=== EXERCISE INPUTS ===
# # #

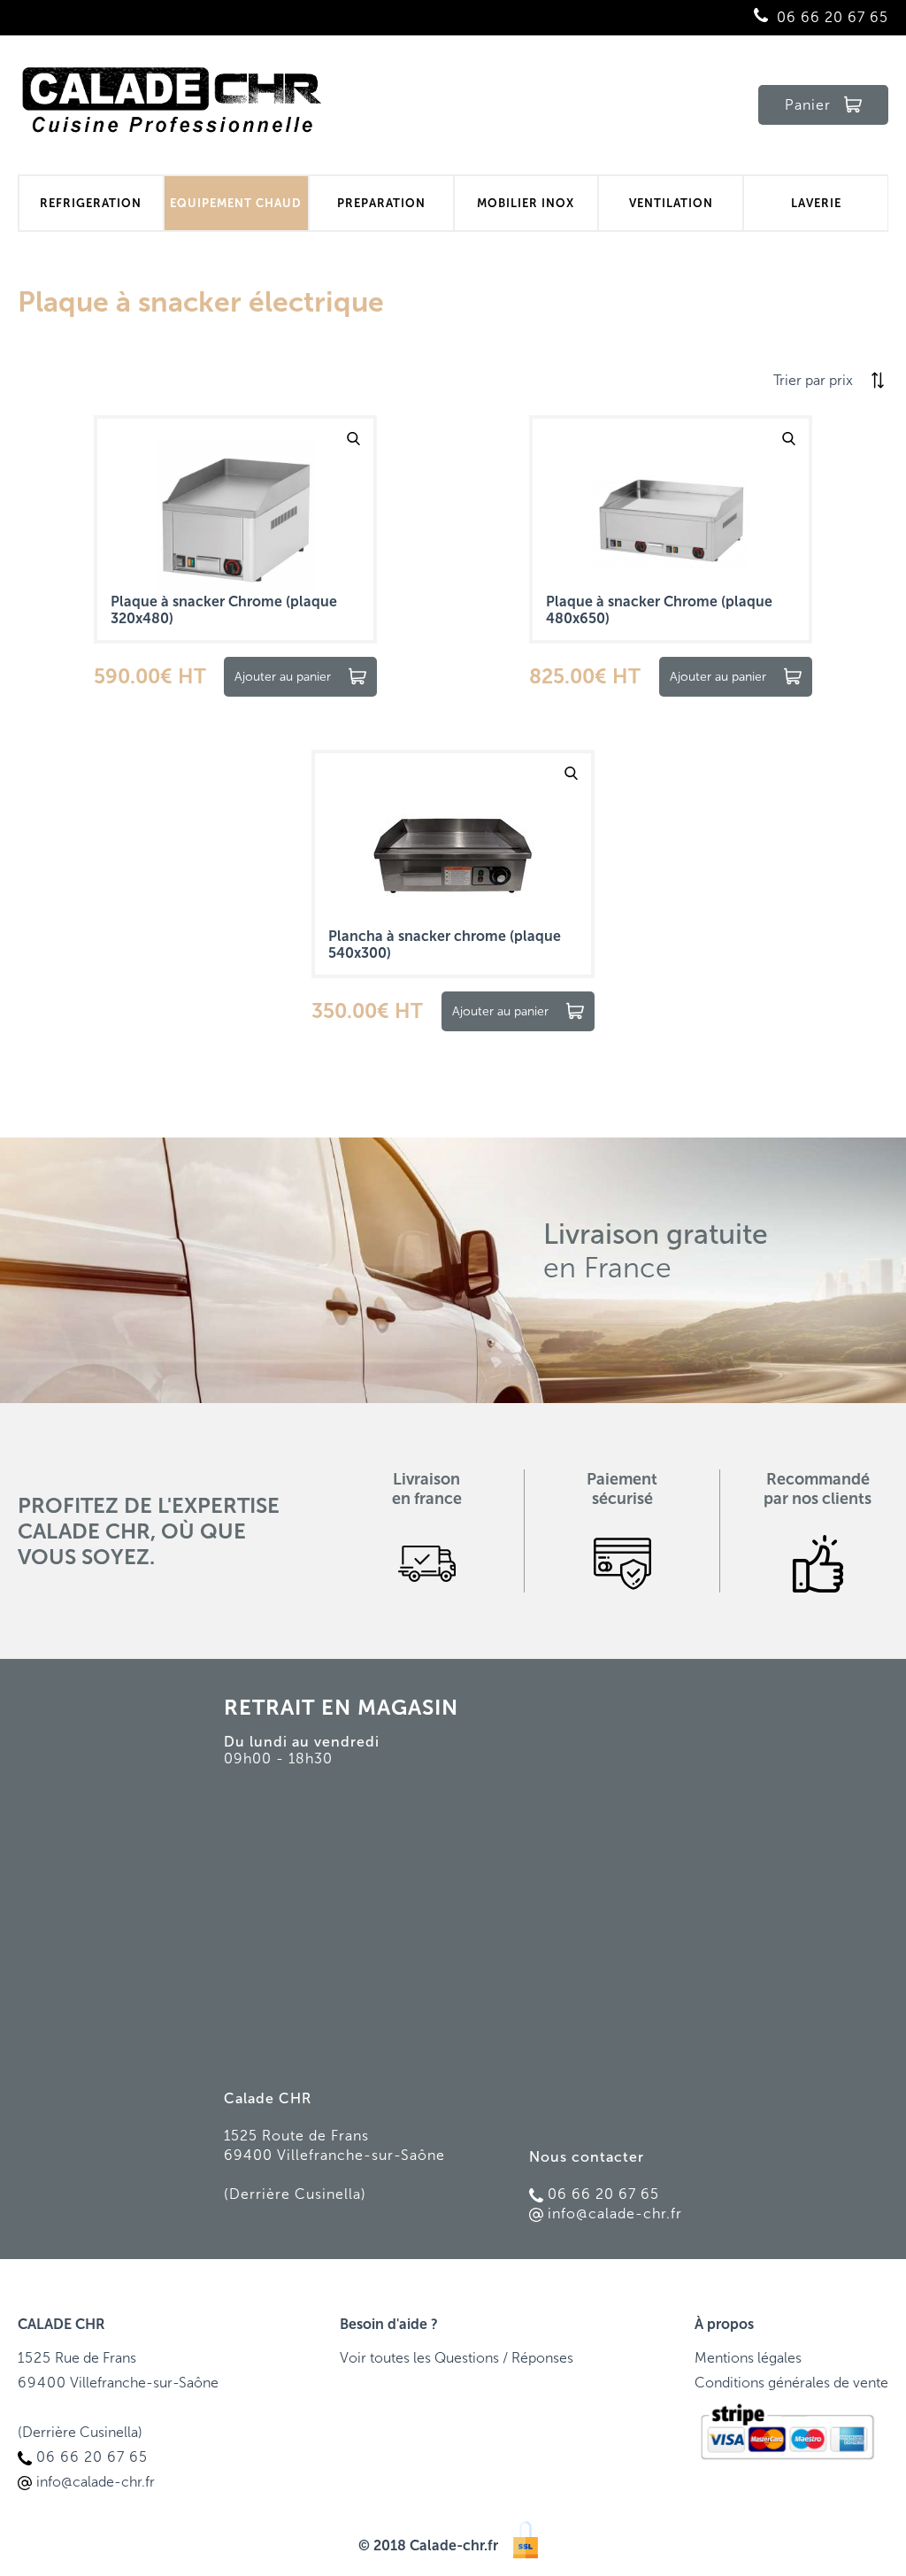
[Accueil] (172, 104)
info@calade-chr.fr (615, 2213)
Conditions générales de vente (791, 2382)
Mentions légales (748, 2357)
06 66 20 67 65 (832, 17)
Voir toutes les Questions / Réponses (456, 2357)
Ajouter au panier (282, 676)
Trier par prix (813, 380)
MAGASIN (407, 1707)
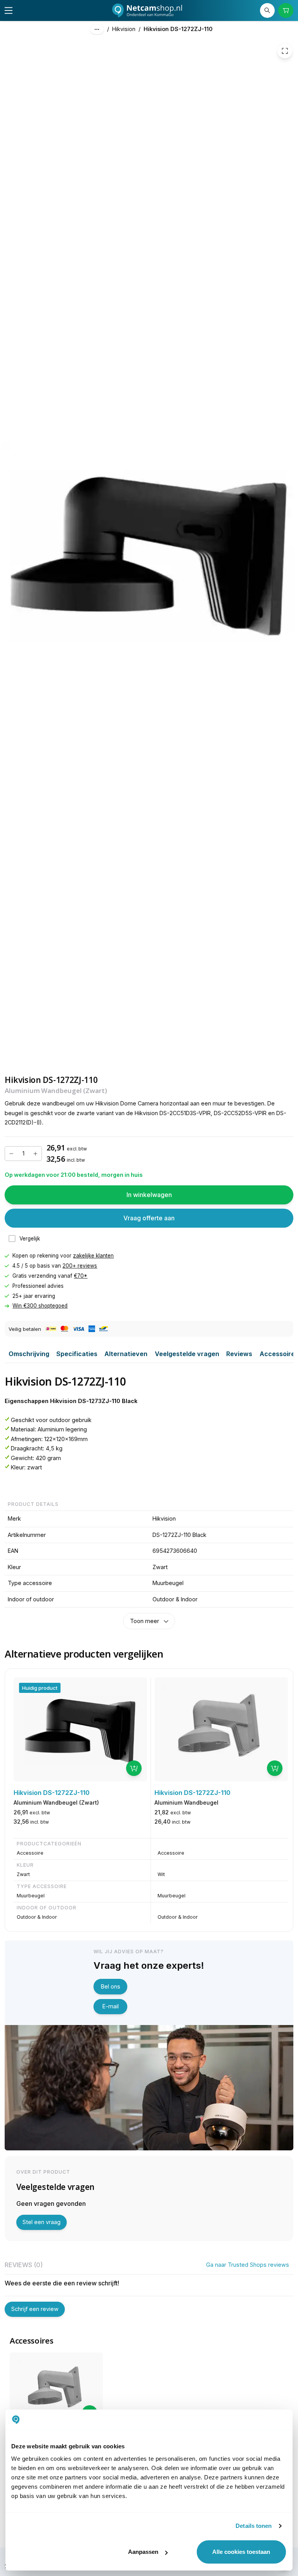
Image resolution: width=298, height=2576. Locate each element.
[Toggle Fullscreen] (285, 51)
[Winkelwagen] (285, 10)
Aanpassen (143, 2551)
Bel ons (110, 1986)
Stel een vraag (42, 2222)
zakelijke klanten (93, 1255)
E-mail (110, 2006)
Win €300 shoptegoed (40, 1306)
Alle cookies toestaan (241, 2551)
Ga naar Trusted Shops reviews (247, 2264)
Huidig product (39, 1688)
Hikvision (123, 29)
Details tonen (254, 2525)
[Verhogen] (35, 1153)
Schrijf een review (35, 2309)
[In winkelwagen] (134, 1768)
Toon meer (144, 1621)
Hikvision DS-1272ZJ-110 (178, 29)
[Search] (267, 10)
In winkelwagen (149, 1195)
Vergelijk (29, 1238)
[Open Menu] (8, 10)
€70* (80, 1276)
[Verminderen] (11, 1153)
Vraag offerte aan (149, 1218)
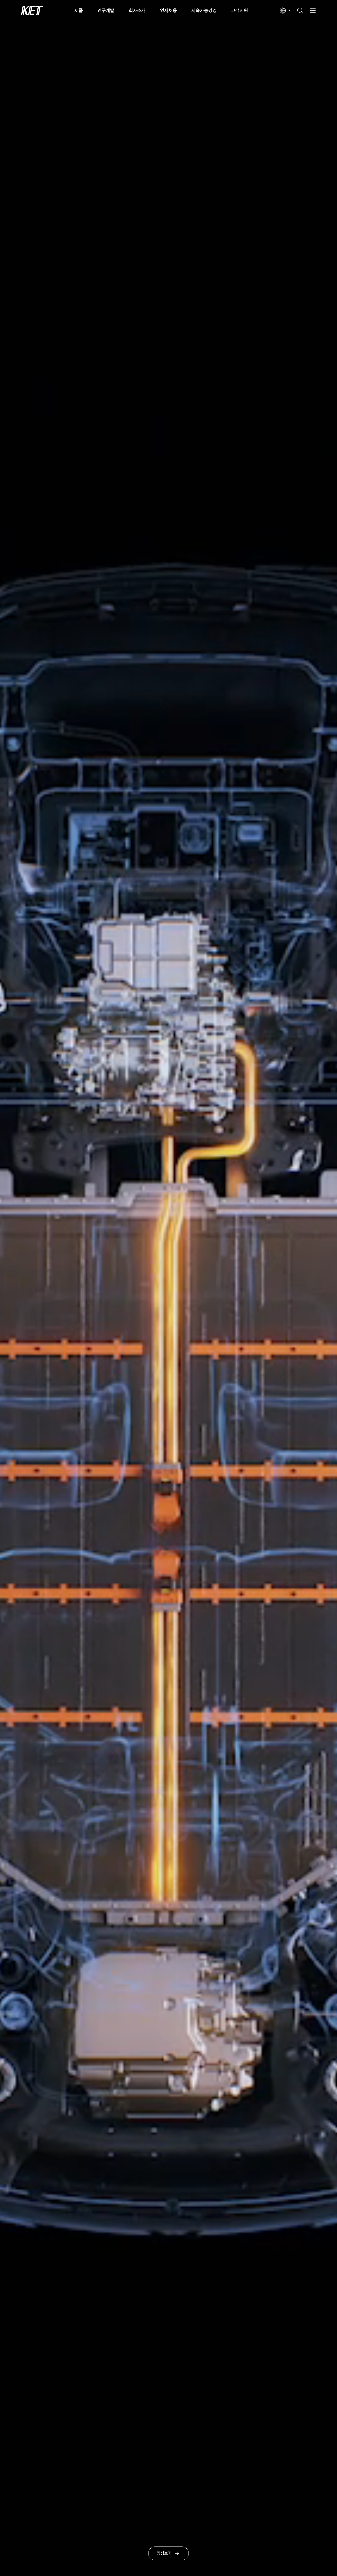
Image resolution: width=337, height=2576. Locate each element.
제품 (79, 10)
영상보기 (164, 2553)
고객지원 (239, 10)
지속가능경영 (204, 10)
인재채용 (168, 10)
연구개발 (105, 10)
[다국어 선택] (285, 10)
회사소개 (137, 10)
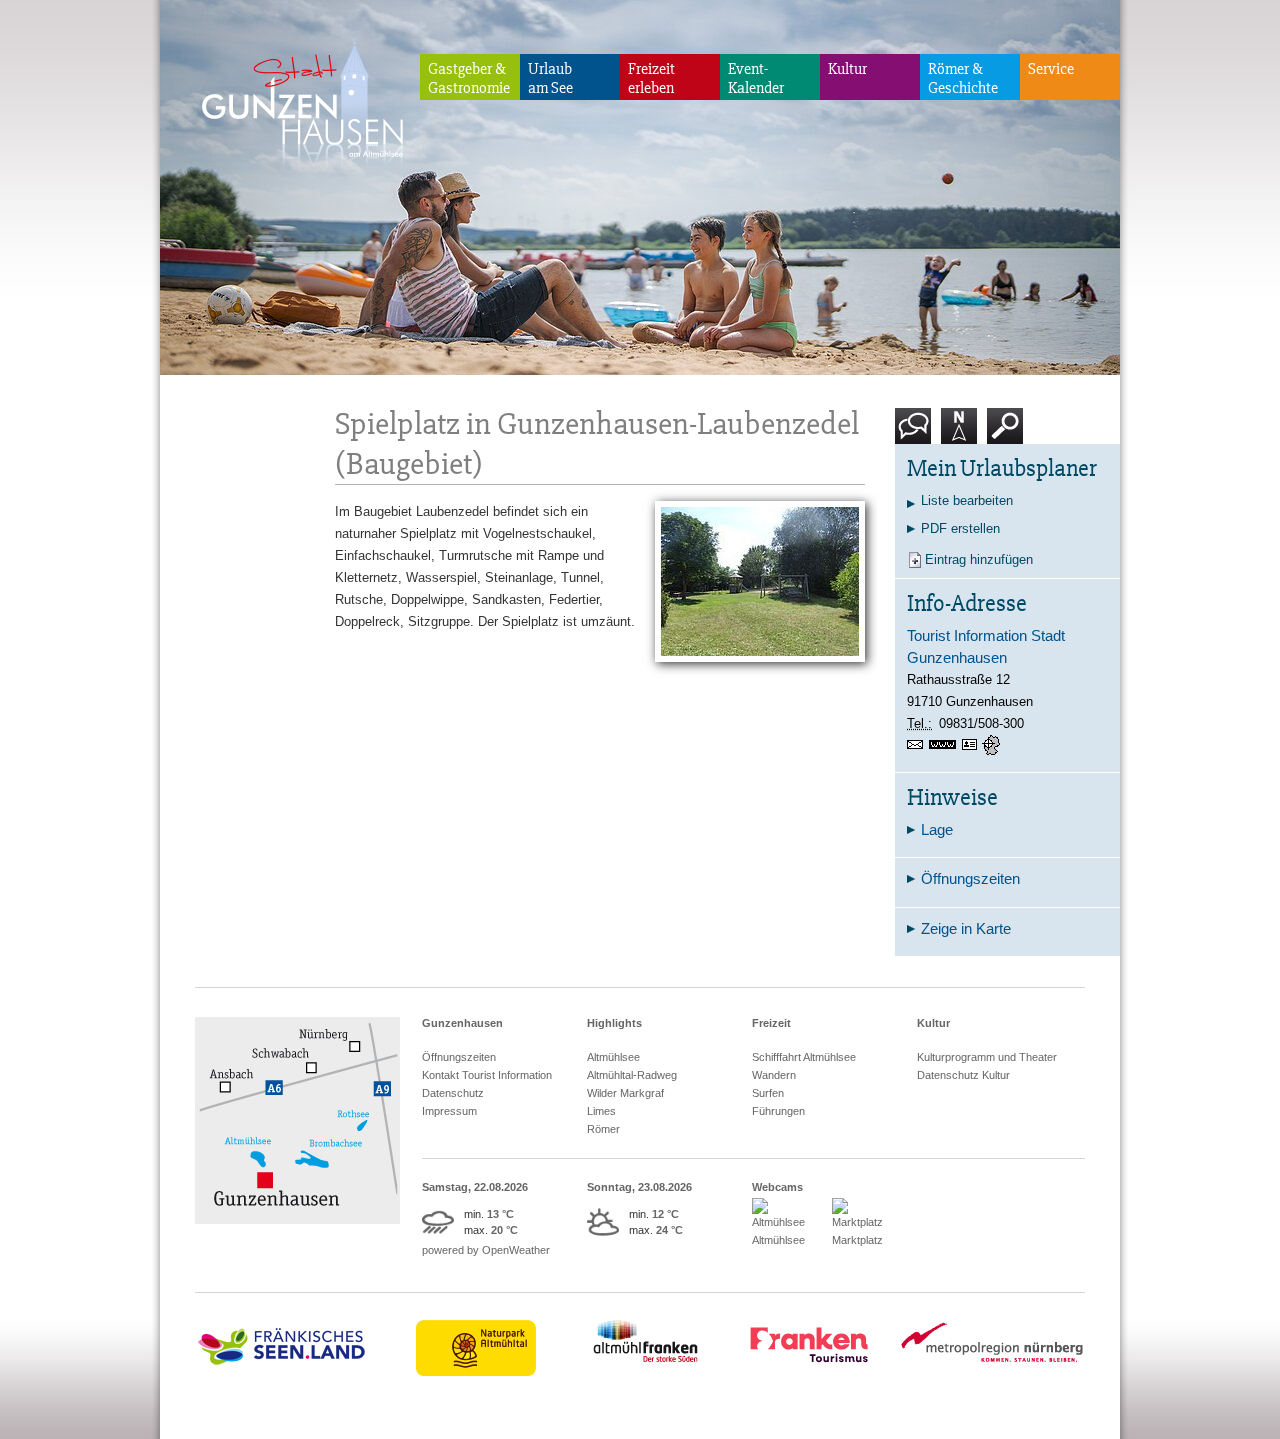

# # #

=== TASK STATEMENT ===
Give back the entries verbatim. Do not include any picture.

=== THE COMPLETED TASK ===
[Accueil] (172, 104)
info@calade-chr.fr (615, 2213)
Conditions générales de vente (791, 2382)
Mentions légales (748, 2357)
06 66 20 67 65 (832, 17)
Voir toutes les Questions / Réponses (456, 2357)
Ajouter au panier (282, 676)
Trier par prix (813, 380)
MAGASIN (407, 1707)
Image resolution: width=298, height=2576. Locate each element.
[Toggle Fullscreen] (285, 51)
[Winkelwagen] (285, 10)
Aanpassen (143, 2551)
Bel ons (110, 1986)
Stel een vraag (42, 2222)
zakelijke klanten (93, 1255)
E-mail (110, 2006)
Win €300 shoptegoed (40, 1306)
Alle cookies toestaan (241, 2551)
Ga naar Trusted Shops reviews (247, 2264)
Huidig product (39, 1688)
Hikvision (123, 29)
Details tonen (254, 2525)
[Verhogen] (35, 1153)
Schrijf een review (35, 2309)
[In winkelwagen] (134, 1768)
Toon meer (144, 1621)
Hikvision DS-1272ZJ-110 (178, 29)
[Search] (267, 10)
In winkelwagen (149, 1195)
Vergelijk (29, 1238)
[Open Menu] (8, 10)
€70* (80, 1276)
[Verminderen] (11, 1153)
Vraag offerte aan (149, 1218)
Image resolution: width=337, height=2576. Locate each element.
제품 (79, 10)
영상보기 (164, 2553)
고객지원 (239, 10)
지속가능경영 (204, 10)
인재채용 (168, 10)
연구개발 (105, 10)
[다국어 선택] (285, 10)
회사소개 (137, 10)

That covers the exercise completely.